- Nickname: Triton
- Titron Location in Uttar Pradesh, India Titron Titron (India)
- Coordinates: 29°40′05″N 77°19′23″E﻿ / ﻿29.668°N 77.323°E
- Country: India
- State: Uttar Pradesh
- District: Saharanpur
- Established: Town Declared 1951
- Elevation: 267 m (876 ft)

Population (2011)
- • Total: 10,898

Languages
- • Official: Hindi, Urdu, English
- Time zone: UTC+5:30 (IST)
- Website: up.gov.in

= Titron =

Titron, also known as Durraj Pur, is a town and a nagar panchayat in Saharanpur district in the Indian state of Uttar Pradesh.

==Geography==
It has an average elevation of 267 metres (954 feet).

==Fame==
Due to fertile land Titron is famous for mango production. It consists of a large green belt under mango trees.

==Origin of Titron==
There is no conformed History for Titron.

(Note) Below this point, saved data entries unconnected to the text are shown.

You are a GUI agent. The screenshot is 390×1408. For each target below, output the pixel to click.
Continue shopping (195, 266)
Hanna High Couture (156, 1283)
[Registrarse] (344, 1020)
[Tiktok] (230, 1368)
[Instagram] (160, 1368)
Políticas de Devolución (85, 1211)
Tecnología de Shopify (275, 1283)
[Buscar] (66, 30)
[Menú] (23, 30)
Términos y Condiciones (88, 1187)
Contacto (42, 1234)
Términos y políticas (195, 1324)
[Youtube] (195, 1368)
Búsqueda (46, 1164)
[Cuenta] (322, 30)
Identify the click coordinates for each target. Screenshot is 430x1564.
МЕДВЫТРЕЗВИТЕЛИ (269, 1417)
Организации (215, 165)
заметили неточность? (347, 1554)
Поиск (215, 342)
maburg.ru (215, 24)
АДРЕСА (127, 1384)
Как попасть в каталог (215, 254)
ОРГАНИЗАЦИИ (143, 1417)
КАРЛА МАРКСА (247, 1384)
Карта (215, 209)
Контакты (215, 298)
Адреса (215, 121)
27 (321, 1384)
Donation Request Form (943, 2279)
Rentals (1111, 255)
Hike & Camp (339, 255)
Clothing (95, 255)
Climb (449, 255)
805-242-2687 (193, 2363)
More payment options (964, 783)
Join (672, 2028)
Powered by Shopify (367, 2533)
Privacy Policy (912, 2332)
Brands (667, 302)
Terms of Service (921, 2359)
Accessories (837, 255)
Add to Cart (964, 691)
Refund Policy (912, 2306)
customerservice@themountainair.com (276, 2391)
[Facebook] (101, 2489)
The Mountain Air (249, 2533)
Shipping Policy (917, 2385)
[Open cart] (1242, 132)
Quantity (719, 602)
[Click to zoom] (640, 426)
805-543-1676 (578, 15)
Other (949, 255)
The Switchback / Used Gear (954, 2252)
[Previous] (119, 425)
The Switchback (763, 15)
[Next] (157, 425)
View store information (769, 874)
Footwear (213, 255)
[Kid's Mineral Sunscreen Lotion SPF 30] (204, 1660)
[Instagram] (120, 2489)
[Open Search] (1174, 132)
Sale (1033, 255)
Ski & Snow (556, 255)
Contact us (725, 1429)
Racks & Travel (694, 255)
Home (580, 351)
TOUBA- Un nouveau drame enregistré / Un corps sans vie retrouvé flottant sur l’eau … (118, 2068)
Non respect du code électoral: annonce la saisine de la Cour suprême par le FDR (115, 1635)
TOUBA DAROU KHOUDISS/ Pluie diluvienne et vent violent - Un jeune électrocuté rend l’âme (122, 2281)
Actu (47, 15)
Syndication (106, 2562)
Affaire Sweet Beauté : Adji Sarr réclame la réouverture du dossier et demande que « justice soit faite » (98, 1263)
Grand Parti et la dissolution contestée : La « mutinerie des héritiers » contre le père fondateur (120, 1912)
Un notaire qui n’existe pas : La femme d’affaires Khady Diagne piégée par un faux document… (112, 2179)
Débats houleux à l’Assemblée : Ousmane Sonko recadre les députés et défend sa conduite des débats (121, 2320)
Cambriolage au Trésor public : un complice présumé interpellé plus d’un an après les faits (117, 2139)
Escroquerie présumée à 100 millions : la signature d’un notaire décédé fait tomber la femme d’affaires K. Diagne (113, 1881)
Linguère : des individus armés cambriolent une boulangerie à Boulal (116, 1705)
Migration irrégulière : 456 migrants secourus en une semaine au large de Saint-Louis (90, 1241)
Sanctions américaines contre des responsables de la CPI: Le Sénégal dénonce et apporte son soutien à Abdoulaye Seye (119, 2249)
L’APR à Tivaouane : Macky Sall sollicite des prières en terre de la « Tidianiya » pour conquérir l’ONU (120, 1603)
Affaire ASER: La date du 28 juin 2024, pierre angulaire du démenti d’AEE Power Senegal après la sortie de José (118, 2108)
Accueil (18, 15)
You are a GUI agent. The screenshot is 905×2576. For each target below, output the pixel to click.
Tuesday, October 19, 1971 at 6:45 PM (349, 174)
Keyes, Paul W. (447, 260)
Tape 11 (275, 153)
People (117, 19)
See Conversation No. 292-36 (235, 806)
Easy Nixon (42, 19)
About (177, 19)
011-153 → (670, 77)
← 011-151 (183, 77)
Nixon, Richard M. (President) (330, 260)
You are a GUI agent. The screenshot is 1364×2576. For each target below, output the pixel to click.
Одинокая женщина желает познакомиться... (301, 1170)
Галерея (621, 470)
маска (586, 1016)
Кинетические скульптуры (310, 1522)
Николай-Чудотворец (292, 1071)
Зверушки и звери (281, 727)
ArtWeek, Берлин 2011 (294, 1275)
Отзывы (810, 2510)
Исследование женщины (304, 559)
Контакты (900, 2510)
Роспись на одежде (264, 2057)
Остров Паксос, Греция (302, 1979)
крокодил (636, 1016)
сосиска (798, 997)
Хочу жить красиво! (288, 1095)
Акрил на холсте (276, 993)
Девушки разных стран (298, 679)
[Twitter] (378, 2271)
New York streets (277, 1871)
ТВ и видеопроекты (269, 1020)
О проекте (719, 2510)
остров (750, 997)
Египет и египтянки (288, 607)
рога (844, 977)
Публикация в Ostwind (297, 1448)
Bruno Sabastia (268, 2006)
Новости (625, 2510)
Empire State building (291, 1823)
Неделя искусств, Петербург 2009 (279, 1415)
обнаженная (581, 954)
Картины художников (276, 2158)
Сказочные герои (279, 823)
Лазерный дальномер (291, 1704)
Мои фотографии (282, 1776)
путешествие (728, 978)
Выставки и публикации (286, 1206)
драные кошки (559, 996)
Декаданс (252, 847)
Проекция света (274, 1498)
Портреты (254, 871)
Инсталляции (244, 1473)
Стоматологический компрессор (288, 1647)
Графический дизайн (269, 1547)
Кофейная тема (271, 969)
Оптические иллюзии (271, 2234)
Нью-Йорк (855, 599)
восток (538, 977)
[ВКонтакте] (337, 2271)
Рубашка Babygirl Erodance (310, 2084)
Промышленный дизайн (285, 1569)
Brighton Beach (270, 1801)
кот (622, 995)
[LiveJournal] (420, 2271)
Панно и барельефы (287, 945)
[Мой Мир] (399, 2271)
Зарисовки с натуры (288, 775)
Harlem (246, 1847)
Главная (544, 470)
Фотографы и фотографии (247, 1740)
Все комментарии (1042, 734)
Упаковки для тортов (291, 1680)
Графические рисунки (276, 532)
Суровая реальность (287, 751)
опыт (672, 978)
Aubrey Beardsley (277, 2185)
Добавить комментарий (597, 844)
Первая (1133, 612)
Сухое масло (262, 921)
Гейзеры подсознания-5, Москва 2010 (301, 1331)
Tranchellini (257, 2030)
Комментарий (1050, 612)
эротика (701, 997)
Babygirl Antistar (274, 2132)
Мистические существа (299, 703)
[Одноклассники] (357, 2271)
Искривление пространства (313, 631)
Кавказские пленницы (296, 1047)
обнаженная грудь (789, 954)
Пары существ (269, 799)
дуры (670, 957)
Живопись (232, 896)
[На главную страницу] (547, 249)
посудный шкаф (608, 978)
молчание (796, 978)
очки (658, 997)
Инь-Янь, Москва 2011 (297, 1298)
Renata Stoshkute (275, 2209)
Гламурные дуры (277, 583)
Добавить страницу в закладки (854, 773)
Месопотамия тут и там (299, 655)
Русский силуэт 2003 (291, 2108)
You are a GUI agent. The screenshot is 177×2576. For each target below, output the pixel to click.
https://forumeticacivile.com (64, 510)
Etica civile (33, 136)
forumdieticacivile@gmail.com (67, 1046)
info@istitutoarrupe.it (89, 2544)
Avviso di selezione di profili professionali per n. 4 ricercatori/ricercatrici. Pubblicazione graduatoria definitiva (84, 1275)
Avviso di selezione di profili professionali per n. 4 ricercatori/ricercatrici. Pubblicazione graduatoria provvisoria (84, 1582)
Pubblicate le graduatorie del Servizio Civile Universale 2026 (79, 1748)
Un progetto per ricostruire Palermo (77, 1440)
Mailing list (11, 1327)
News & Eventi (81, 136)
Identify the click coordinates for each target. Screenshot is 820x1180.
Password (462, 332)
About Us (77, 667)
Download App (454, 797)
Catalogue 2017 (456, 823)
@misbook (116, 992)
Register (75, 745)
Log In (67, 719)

But according to some resources the Qazi of the Mughal Emperor had a huge castle build and remains are still there .

Many Treasures have been found although not in perfect form.

==Demographics==
As of 2011 India census, Titron had a population of 10898. Males constitute 52.13% of the population and females 47.86%. Titron has an average literacy rate of 67.69%, lower than the national average of 74.04%: male literacy is 77.14%, and female literacy is 57.41%. In Titron, 12% of the population is under 6 years of age.
Most of the population is based in the agricultural industry.
The telephone STD code for Titron is 01331 The Postal PIN for Titron is 247343.